London tattooist Eve Roginska was prescribed high intravenous steroid dosages for an inflammatory condition affecting her brain. After consuming the steroids for 24 months, Eve found it tough to stop taking these drugs. Eve could reduce their dosage over time, but when she attempted to go below 20 milligrams per day, it resulted in drug-like symptoms of withdrawal.
Thankfully, she was aware of cannabidiol oil, and she successfully reduced the aforesaid symptoms with it.
“Three days after starting with CBD, my migraines just went away. After a week or two taking it, I felt like a normal person,” the tattoo artist said.
For people like Eve, cannabidiol is a product that helps to reduce the dose of steroids consumed. The term used to describe that kind of a product is ‘steroid-sparing’. Eve had to try many supposedly ‘steroid-sparing’ products before she found the more effective option in the form of cannabidiol.

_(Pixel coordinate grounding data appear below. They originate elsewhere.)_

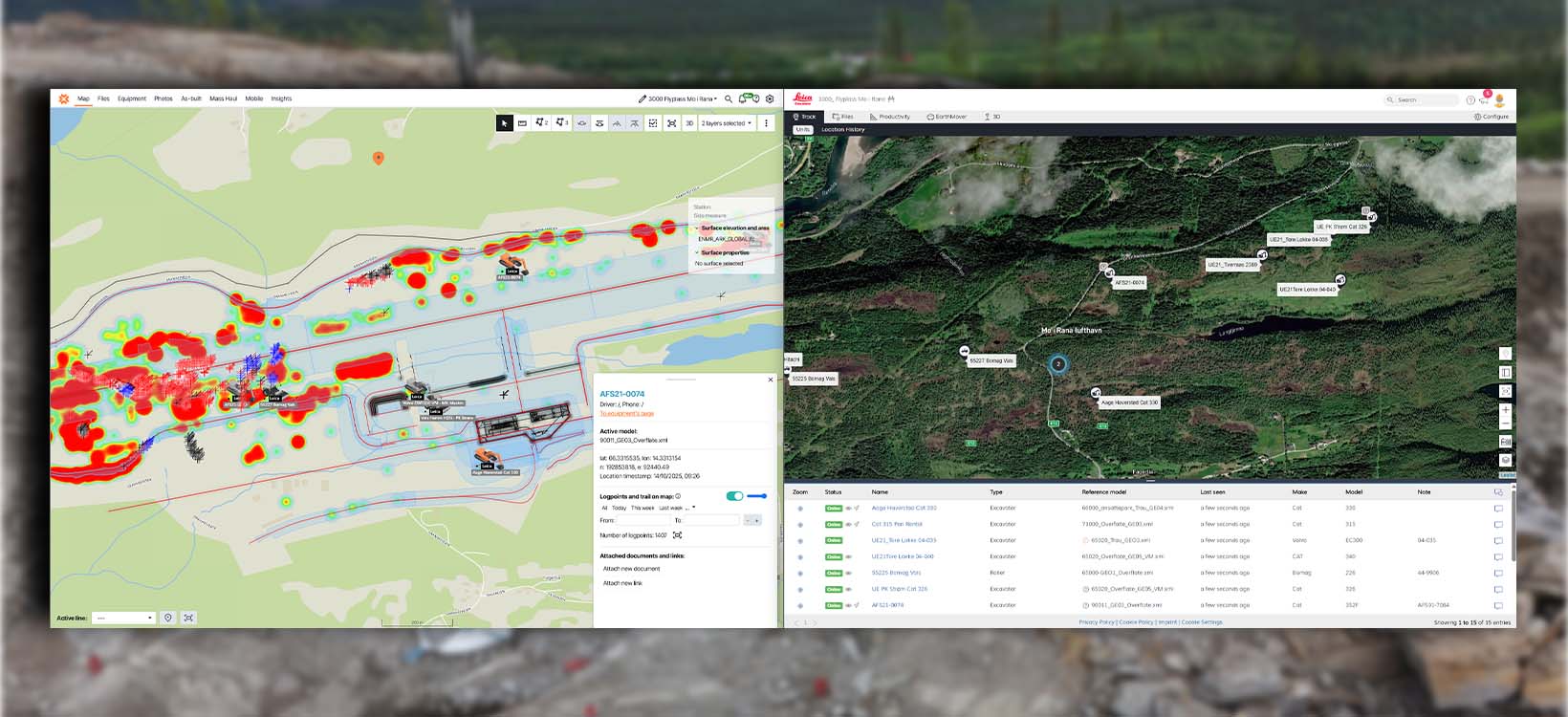The width and height of the screenshot is (1568, 717).
Task: Switch to the Location History tab
Action: (842, 129)
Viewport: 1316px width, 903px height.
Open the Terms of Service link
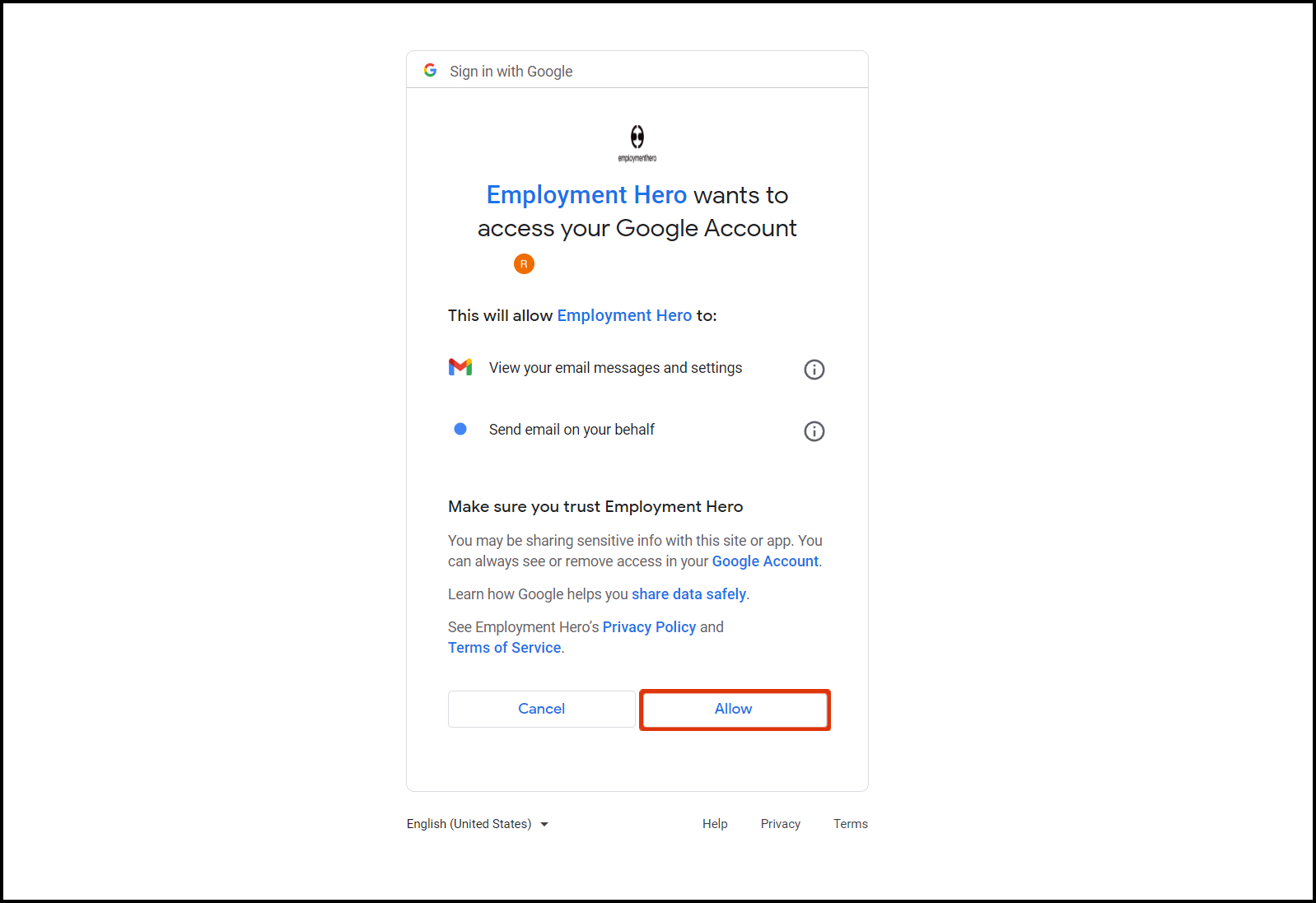505,648
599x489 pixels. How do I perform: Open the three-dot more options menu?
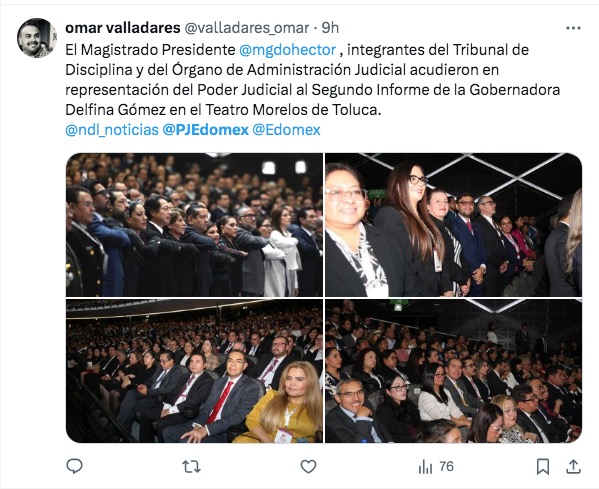click(x=573, y=28)
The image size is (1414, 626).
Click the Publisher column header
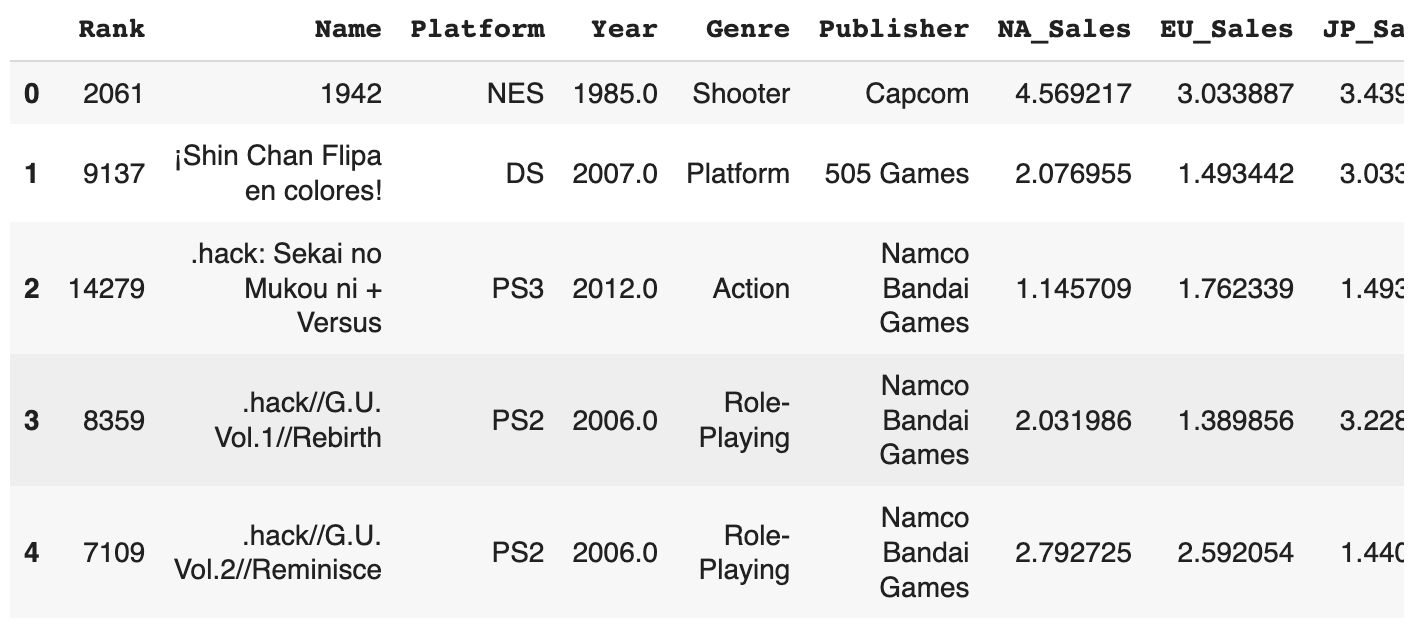[x=893, y=29]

Scientists are aware that cannabidiol has anti-inflammatory properties that reduce the making of signaling molecules called ‘proinflammatory cytokines’ and that inhibits T lymphocyte function. This is perhaps why several individuals having inflammatory conditions report that their symptoms have improved by consuming cannabidiol.
Clinical Tests For Cannabidiol
Steroid-sparing medication is often made to stop transplant rejection, and cannabidiol is shown to play a role in this process. In a phase 2 test, Israeli researchers wished to know whether cannabidiol could stop GVHD in individuals resistant to steroids. Graft-versus-host disease is a serious health condition that develops as a side effect of bone marrow transplant (BMT). After BMT, immune cells of the one who received these cells attack his or her tissues.
Almost everyone who underwent the trial reacted positively to cannabidiol therapy. The study team said that cannabidiol “either enhanced the therapeutic effect of steroids or reduced steroid dosage while maintaining or improving the steroid’s therapeutic effect. Even more surprisingly, patients resistant to steroid treatment also presented significant improvement under the CBD treatment.”